As other states contemplate cutting spending growth in light of slowing revenue growth, New York State recently passed a $122 billion budget for 2008–2009. Coming nearly 5 percent higher than last fiscal year’s spending plan, the budget relies on $1.5 billion in higher taxes and fees, including a near‐doubling of the state’s cigarette tax rate. The increased taxes will fund, among other programs, a record‐breaking $1.75 billion increase in school aid. But it’s doubtful the state will even raise that money because higher taxes will just generate an even larger black market in cigarettes.
Despite this stunning increase in spending, the state is still using creative techniques to balance the last budget. According to a recent Times Union article, the Paterson administration “swept” $100 million from various special accounts to supplement general revenues. But the funds in the dedicated accounts are raised through user fees and slated for specific programs, not for the general spending whims of policymakers;
For instance, more than $1 million was swept from the Animal Population Control account, which is fueled from $3 surcharges on dog licenses, $25 Love Your Pet license plates and other funds from pet lovers. It is supposed to go to spaying programs.

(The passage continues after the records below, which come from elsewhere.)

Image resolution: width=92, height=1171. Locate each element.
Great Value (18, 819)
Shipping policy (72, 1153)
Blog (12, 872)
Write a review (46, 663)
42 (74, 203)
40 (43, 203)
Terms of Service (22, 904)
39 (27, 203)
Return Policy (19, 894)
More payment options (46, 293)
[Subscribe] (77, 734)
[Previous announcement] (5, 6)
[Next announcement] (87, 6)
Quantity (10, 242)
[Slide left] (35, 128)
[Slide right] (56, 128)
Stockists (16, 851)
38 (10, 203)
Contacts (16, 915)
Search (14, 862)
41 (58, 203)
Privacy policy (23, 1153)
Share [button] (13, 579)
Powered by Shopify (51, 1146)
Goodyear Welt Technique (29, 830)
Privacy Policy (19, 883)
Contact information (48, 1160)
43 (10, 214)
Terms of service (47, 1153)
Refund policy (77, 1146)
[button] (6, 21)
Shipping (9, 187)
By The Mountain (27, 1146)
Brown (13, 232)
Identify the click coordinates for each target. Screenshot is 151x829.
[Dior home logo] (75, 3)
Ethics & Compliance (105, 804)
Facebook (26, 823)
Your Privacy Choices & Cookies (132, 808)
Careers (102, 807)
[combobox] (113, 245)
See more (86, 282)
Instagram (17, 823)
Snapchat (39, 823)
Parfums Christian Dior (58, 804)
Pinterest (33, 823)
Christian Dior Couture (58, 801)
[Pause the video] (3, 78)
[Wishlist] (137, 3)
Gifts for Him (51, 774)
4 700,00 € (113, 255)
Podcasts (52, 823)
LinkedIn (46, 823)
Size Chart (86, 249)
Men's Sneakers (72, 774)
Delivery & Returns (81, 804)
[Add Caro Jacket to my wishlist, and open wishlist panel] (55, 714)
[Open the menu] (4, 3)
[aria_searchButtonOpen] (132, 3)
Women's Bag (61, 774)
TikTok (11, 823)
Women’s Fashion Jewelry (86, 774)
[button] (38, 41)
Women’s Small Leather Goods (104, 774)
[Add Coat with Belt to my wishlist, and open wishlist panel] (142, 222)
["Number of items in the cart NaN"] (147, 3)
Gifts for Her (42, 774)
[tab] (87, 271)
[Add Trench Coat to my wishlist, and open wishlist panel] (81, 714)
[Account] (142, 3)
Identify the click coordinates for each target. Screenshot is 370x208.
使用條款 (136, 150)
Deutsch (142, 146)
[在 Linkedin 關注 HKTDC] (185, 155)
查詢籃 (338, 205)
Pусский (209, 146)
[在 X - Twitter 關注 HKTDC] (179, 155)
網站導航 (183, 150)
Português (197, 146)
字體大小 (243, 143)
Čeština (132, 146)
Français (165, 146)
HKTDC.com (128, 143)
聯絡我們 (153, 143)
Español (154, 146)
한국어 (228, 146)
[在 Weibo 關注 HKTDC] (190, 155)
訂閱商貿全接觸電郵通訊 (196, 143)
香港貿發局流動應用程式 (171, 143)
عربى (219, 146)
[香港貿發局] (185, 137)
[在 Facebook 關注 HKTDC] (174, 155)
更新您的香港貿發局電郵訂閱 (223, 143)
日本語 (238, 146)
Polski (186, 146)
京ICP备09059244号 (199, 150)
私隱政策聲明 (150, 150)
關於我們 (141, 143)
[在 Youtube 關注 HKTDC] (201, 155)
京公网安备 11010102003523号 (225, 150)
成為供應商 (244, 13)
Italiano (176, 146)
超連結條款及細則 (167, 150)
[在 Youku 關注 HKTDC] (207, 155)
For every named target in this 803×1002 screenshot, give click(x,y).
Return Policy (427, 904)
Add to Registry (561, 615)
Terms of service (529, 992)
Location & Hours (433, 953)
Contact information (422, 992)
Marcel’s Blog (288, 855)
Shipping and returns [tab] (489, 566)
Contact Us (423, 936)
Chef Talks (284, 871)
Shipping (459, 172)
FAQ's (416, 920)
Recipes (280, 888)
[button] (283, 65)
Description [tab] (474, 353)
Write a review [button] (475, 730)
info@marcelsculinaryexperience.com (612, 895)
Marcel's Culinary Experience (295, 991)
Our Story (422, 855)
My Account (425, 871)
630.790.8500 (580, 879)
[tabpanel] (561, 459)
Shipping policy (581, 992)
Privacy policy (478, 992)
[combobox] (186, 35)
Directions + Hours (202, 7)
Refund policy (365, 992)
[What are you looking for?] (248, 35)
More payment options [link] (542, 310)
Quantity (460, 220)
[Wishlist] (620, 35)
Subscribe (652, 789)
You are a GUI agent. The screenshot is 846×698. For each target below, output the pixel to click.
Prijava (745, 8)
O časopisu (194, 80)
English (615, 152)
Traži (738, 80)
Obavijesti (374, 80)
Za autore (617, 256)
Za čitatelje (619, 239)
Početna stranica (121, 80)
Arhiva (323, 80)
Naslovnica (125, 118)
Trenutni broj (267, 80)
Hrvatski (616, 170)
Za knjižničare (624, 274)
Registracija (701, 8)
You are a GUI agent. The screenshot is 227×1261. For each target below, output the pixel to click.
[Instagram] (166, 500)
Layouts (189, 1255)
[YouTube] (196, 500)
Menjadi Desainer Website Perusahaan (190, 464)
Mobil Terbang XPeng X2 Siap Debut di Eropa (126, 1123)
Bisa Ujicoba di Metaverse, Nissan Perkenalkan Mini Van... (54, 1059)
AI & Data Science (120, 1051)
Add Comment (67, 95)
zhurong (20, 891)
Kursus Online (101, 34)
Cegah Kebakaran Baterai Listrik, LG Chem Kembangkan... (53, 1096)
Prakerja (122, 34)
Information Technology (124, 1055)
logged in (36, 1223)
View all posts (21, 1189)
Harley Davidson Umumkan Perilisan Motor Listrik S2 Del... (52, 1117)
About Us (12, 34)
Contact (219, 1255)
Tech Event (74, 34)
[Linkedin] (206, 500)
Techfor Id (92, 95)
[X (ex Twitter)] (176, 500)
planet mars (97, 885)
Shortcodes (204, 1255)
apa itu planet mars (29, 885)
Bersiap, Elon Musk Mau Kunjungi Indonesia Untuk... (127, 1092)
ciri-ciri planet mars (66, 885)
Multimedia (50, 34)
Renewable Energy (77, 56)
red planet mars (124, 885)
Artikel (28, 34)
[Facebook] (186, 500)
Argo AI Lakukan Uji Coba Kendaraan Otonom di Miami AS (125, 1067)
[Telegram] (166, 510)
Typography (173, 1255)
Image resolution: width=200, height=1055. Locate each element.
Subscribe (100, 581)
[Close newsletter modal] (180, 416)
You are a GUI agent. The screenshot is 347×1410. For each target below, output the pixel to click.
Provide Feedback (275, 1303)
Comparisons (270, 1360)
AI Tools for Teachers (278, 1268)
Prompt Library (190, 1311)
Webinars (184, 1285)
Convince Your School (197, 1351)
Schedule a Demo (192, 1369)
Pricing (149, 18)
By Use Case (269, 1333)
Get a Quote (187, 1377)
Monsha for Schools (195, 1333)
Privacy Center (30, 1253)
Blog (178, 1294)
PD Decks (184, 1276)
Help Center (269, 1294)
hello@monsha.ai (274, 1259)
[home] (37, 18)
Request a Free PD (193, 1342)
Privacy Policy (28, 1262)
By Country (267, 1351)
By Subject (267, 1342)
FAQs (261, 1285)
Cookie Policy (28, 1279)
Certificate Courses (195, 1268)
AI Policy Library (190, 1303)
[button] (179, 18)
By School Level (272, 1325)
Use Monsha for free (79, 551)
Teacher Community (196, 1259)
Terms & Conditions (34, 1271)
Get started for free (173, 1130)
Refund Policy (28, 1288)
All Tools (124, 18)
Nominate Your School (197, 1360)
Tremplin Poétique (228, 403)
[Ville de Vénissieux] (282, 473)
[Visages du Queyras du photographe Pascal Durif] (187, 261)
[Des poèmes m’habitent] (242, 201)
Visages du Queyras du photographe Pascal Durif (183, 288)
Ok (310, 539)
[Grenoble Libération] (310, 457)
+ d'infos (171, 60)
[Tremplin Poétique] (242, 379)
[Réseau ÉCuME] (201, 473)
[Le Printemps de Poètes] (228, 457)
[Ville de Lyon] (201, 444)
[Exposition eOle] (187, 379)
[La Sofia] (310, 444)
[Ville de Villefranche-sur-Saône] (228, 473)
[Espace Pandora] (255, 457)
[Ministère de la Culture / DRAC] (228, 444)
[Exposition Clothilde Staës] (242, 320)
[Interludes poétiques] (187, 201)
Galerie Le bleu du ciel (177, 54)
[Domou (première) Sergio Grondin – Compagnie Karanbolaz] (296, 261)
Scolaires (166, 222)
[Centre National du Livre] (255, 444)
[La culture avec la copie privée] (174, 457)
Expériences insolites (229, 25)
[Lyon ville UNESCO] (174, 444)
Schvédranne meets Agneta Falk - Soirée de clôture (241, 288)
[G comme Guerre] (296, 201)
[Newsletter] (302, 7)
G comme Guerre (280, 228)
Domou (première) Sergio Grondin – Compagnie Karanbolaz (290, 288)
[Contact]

Beyond the fact that Albany should not be in the spaying business to begin with, there appears to be dishonesty in budgeting if Albany creates new programs, overcharges “fees” to accumulate surpluses in various dedicated accounts and then “sweeps” the funds into the black‐hole that is the general fund budget. It comes as no surprise several of these user fees were increased in the 2008–2009 budget. With spending on an unsustainable upward path, much more sweeping is yet to come.